Rome. 1927. Dress code : chemise noire. C'est moins salissant. Au 219 via Merulana se dresse un immeuble bourgeois (escalier A pour les gens de condition, escalier B pour le reste) sans charme. Un jour une vieille dame est victime d'un cambriolage par une personne soi-disant missionnée pour vérifier le bon fonctionnement des radiateurs. Grand émoi dans le bâtiment. Plus incroyable encore, peu de temps après, on retrouve la voisine du même pallier atrocement assassinée, presque décapitée, lardée de plusieurs coups de couteau. La police enquête.

Mais là n'est pas le propos. Ceci n'est pas un roman policier, ce n'est pas la matière de l'oeuvre. Et matière il y a. Carlo Emilio Gadda va travailler, tel un potier son argile, la nature même du langage. Il emploi d'abord à sa fantaisie cinq ou six dialectes régionaux italiens (la traduction s'efforce d'en rendre les particularismes, mais c'est assurément plus savoureux dans l'original) et pas l'Italien académique toscan, ce qui exige peut être même plus d'effort pour les italophones. Il balaye toutes les formes langagières. L'argot alterne avec des mots savants, scientifiques - d'un pédantesque Joycien. Rassurez vous cependant, c'est lisible et articulé, vous n'êtes pas en présence d'une mouture transalpine de Finnegans Wake. le texte est parsemé de locutions latines mais aussi de grec ancien incompréhensible du commun des lecteurs, d’archaïsmes, sans oublier quelques assertions en langues européennes. Gadda oralise les mots, il phonétise des parties du discours; comme le fera après lui Raymond Queneau. Il n'est pas avare de néologismes, et a recours, avec bonheur, au pastiche, de Joyce donc, mais aussi de Rabelais et certainement d'autres auteurs, allez-y voir. Il n'oublie pas de ridiculiser allusivement le duce.
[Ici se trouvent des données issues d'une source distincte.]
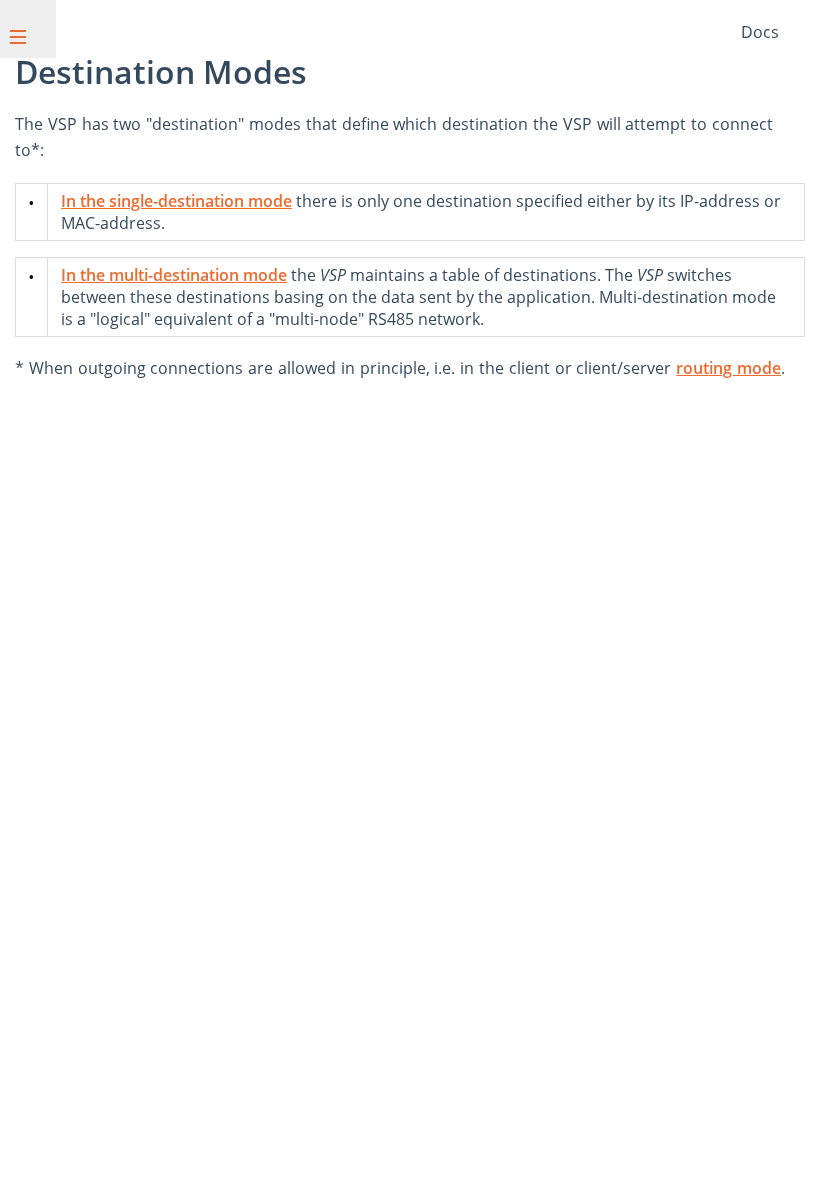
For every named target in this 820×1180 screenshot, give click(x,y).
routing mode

Ce texte est réputé comme un des sommets de la littérature italienne du XXème siècle. C'est une oeuvre baroque et protéiforme. Elle est la manifestation que tout est permis en littérature, hormis la médiocrité. C'était un roman dont j'attendais beaucoup. Il m'a fallu saisir la tournure d'esprit, jouer le jeu. Je penses que c'est une de ces oeuvres qui perd un peu de son sel à la traduction.